INSTRUCTION :: Change "Government" to "Cabinet" in the passage on Croatia's economic and fiscal policy guidelines below, and give the part from "So far, the" up to and including "three-year budget framework.".

So far, the Guidelines have represented the first step in the State budget planning process by providing economic and fiscal assumptions on which further State budget preparation rests. By applying the new Budget Act, the Guidelines have been produced, for the first time, by taking into account the Strategy of the Government programmes for the period 2010-2012 which was adopted by the Government at its session held on 10 September 2009.

Through the Strategy of the Government programmes in the strategic planning process, the Government has identified the most important goals, that is, it has determined the priorities. These Guidelines establish a stronger link between the mentioned priorities and the Budget, and it places the strategic planning within the three-year budget framework.

Economic and Fiscal Policy Guidelines contain strategic economic and fiscal policy goals of the Republic of Croatia, basic macroeconomic indicators, basic indicators of fiscal policy, estimation of revenues and expenses and of receipts and expenditures of all the general government budget levels, financial plan proposals for budgetary users for next three years, as well as anticipated changes in the public debt and its management strategy.

Basic macroeconomic assumptions defined by this year's Guidelines are the real decrease in gross domestic product of 5.0% in 2009 and the slight increase of 0.5% in 2010, 3.0% in 2011 and 3.5% in 2012. At the same time, the inflation at the level of 3% is expected throughout the whole observed period.

Considering the projections of economic activity and the effects of impacts of the legislative measures adopted in July 2009, the increase in total revenues of the State budget is projected at the rate of 1.7% in 2010, 2.2% in 2011 and 5.0% in 2012. On the other hand, total State Budget expenditures in 2010 are brought down to the level slightly below the 2009 plan. In 2011, it will increase by 2.2% and in 2012 by 2.4%.

In accordance with the aforementioned, the total general government budget deficit will decrease from 2.9% of GDP in 2009 to 2.3% of GDP in 2010. In 2011, it will register the level of 2.2% of GDP, and in 2012, 1.4% of GDP.

Fiscal policy defined by these Guidelines will insure the stability in current altered economic conditions and will lay foundations for the recovery of economic growth in the forthcoming period.

DATASET ROWS ::
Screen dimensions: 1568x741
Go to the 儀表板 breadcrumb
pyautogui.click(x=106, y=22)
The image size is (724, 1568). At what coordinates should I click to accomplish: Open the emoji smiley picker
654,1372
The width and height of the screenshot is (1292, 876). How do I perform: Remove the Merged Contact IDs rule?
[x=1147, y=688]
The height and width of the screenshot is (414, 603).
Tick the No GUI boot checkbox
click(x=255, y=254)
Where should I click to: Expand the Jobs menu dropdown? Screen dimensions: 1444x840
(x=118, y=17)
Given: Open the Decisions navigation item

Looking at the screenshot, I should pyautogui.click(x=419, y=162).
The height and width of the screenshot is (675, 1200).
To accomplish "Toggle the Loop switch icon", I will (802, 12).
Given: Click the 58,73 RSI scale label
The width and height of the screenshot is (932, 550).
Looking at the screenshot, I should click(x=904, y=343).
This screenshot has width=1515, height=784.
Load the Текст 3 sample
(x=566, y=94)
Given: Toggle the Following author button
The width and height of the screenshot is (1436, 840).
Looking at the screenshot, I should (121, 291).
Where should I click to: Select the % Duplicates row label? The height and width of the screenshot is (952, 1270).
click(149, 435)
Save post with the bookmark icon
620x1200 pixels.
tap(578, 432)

TASK RESPONSE ::
So far, the Guidelines have represented the first step in the State budget planning process by providing economic and fiscal assumptions on which further State budget preparation rests. By applying the new Budget Act, the Guidelines have been produced, for the first time, by taking into account the Strategy of the Cabinet programmes for the period 2010-2012 which was adopted by the Cabinet at its session held on 10 September 2009.

Through the Strategy of the Cabinet programmes in the strategic planning process, the Cabinet has identified the most important goals, that is, it has determined the priorities. These Guidelines establish a stronger link between the mentioned priorities and the Budget, and it places the strategic planning within the three-year budget framework.